→ Exercises to complete:
- a) In the StreamWriter flushing text, rewrite the passage between "Buffer size is constant. By" and "WriteXYZ method call.", inclusive, substituting "base stream" for every instance of "underlying stream".
- b) According to the StreamWriter flushing text, what happens when the AutoFlush property is set to true?

Flush (in StreamWriter implementation) just sends data from buffer to underlying stream then calls Flush on underlying stream, i.e. (pseudo code):

underlyingStream.Write(GetDataFromBuffer());
bufferPosition = 0; // "clears" buffer
underlyingStream.Flush();

Buffer size is constant. By default it is something around 2-4KiB. But it can be set manually in constructor for larger values. Flush does not change buffer size. So calling Flush every 100 lines gives you nothing.

Q: "Do I need to manually invoke Flush() on lets say -> every 100 lines..."

No. It will not save you any memory. It will just write data to underlying stream earlier - i.e. it will not wait for buffer to be full.
Hint: if property AutoFlush is set to true, Flush will be automatically called after each WriteXYZ method call.

Q: "My concern is that if it doesn't flush and waits for the end of the big file, I might end up with the whole file loaded in memory."

Buffer size is constant. Calling Flush won't help.

But...

everything is true just from StreamWriter perspective.
Because StreamWriter just holds reference to some Stream instance, you cannot predict memory usage without knowing concrete implementation of that Stream instance (Stream is abstract).

You should create new question like: "Do I need to manually flush XyzStream"? (if there is not question like that already posted).

→ Record excerpts:
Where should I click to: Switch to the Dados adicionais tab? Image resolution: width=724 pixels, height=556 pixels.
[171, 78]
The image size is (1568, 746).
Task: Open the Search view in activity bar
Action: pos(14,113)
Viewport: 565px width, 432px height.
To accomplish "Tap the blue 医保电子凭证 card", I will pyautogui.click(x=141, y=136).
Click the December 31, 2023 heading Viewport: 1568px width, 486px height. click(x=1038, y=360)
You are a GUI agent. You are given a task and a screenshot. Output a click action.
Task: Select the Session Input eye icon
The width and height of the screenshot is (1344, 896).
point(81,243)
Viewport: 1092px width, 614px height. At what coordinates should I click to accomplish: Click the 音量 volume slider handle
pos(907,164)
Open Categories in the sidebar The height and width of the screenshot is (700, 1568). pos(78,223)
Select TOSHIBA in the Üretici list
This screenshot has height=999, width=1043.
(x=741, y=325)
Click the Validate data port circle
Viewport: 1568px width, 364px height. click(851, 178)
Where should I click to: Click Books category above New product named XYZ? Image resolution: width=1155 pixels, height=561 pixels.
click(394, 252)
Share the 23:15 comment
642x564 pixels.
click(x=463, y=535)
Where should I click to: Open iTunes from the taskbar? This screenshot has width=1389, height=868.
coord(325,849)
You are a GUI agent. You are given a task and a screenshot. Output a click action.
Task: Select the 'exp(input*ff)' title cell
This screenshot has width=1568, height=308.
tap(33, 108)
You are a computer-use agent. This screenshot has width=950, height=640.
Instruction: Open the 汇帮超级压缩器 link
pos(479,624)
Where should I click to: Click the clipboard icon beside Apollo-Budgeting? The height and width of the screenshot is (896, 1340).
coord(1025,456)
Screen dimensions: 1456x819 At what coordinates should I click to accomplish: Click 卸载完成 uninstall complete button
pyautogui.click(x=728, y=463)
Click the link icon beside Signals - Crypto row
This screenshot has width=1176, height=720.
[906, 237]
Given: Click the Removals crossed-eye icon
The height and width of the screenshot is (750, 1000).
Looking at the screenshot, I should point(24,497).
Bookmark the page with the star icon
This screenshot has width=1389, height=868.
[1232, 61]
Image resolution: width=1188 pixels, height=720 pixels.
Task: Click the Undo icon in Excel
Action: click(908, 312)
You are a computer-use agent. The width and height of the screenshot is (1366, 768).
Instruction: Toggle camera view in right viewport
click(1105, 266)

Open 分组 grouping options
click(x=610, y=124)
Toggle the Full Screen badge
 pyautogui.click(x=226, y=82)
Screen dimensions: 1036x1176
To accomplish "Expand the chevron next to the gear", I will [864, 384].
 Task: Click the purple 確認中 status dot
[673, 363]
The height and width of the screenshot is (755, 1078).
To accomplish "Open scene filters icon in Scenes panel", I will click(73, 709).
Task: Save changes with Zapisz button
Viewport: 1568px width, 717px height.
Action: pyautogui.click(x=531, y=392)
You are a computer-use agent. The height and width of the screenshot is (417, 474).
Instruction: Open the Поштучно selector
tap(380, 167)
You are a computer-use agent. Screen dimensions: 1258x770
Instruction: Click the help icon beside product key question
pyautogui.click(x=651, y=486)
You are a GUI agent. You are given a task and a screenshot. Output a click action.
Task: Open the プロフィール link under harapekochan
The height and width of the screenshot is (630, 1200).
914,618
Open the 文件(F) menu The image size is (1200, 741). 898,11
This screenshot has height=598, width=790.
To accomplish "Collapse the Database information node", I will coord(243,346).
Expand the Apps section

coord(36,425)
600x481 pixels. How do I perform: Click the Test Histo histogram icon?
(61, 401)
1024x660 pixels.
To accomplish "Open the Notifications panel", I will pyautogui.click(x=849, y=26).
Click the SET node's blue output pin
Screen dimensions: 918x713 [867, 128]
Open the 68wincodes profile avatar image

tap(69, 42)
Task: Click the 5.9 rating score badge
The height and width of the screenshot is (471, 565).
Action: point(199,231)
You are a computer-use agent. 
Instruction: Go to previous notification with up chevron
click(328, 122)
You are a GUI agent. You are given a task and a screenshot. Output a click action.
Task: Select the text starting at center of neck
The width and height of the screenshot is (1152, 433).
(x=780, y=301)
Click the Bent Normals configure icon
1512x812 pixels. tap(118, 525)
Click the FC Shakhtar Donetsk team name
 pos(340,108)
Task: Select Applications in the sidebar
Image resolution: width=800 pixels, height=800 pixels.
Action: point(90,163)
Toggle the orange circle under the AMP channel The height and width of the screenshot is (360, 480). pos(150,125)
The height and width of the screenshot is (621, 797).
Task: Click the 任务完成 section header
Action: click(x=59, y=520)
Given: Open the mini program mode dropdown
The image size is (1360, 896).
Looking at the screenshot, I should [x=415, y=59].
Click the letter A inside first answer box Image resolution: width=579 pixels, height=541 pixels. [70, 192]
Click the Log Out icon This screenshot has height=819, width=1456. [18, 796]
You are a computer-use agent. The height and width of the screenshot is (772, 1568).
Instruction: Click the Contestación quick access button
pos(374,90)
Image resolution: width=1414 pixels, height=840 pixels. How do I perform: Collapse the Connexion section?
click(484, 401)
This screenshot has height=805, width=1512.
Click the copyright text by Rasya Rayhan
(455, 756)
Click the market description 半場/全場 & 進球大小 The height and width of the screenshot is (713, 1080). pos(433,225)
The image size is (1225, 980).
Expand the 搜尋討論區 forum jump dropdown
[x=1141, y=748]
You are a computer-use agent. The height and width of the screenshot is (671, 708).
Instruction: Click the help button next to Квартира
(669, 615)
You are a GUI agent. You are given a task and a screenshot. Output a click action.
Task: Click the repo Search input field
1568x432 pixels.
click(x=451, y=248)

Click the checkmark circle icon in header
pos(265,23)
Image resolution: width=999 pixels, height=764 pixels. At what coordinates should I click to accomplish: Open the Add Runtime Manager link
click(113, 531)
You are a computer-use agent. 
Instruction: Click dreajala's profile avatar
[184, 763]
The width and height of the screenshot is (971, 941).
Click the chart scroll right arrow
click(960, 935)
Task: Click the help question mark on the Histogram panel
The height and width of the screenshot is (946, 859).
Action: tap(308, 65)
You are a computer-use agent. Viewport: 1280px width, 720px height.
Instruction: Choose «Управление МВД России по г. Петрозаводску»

→ Solutions by task:
- a)
Buffer size is constant. By default it is something around 2-4KiB. But it can be set manually in constructor for larger values. Flush does not change buffer size. So calling Flush every 100 lines gives you nothing.

Q: "Do I need to manually invoke Flush() on lets say -> every 100 lines..."

No. It will not save you any memory. It will just write data to base stream earlier - i.e. it will not wait for buffer to be full.
Hint: if property AutoFlush is set to true, Flush will be automatically called after each WriteXYZ method call.

- b) Flush is automatically called after each WriteXYZ method call.